Madagascar is a trove of the wondrous. The island drifted free from Africa 165 million years ago and remains 300 miles off the continent's southeast coast. Evolution used the isolation with great inventiveness, taking advantage of a landscape that laces together savannah grasslands with lobes of desert and long ribbons of rainforest. Like the plants, most of the wildlife — long-tailed lemurs, iridescent birds, giant yellow moths — are unique in the world.
People began arriving 2,000 years ago, most paddling from what is now Malaysia and Indonesia. Their needs prevailed, and 85 to 90 percent of the forests were eventually sacrificed to agriculture. The people nonetheless remain among the world's poorest. Wages of $2.50 a day are not a trifle.
Here in Maroantsetra, a dusty town not far from Masoala National Park, the evidence of the assault on the forest is an open secret easily shared along the Antenambalana River.

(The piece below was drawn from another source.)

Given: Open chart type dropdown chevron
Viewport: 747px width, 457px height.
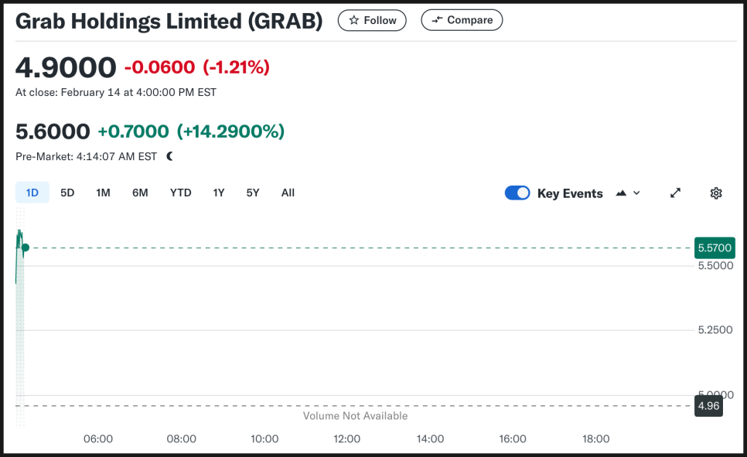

Some 500 rosewood logs lay stacked behind a padlocked bamboo fence in a storage lot surrounded by fields of corn and manioc. The inquisitive were shooed away by five young guards who lolled in the shade of a litchi tree.
"It would be easy for me to die if I gave information to someone from the outside," said one of the gatekeepers in a firm but apologetic voice.
The trees were transported here by boat and metal canoe — or simply strapped atop an impromptu raft of other, more buoyant logs.
The river also sits on Antongil Bay, and across the choppy water are coastal villages on the fringes of the Masoala forest. Many of the families owned land within what is now the national park, and say they were falsely promised payment for the appropriated property.
They feel a reverence for nature — and also an entitlement. "God gave us the forest so that we could take what we need," said Francel, a 23-year-old man who uses only one name. "My ancestors are not angry. There are still many trees in the forest."
Francel, like others who carry axes into the mountains, finds it curious that rosewood is so valued. Other trees yield food — papaya, coconut, jackfruit.
But so much rosewood has been cut down that logging it gets harder by the month, villagers said. Now it can take two or three days to find a rosewood tree, even for men who have roamed the forest since childhood. They know how to open a trail with machetes and which plants have antiseptic powers.
For rosewood excursions, the teams of men carry rice and cooking utensils. When they can, they flavor their meals with meat — eels taken from the springs, fruit bats caught with nets, even the highly endangered species of lemurs that vault through the trees.
Dragging away the timber is back-breaking labor. Men yank hard on the nylon ropes, rest, then yank again.
"Rocks along the way can damage the wood, and you must be careful not to let the logs slide into a valley," said Thomas Kiloka, 55, a sinewy grandfather who joins the loggers as a porter.
He allowed that cutting down rosewood was against the law but said it was better for a poor man to take a tree from the woods than steal money from someone's home. Besides, there was little chance of being caught.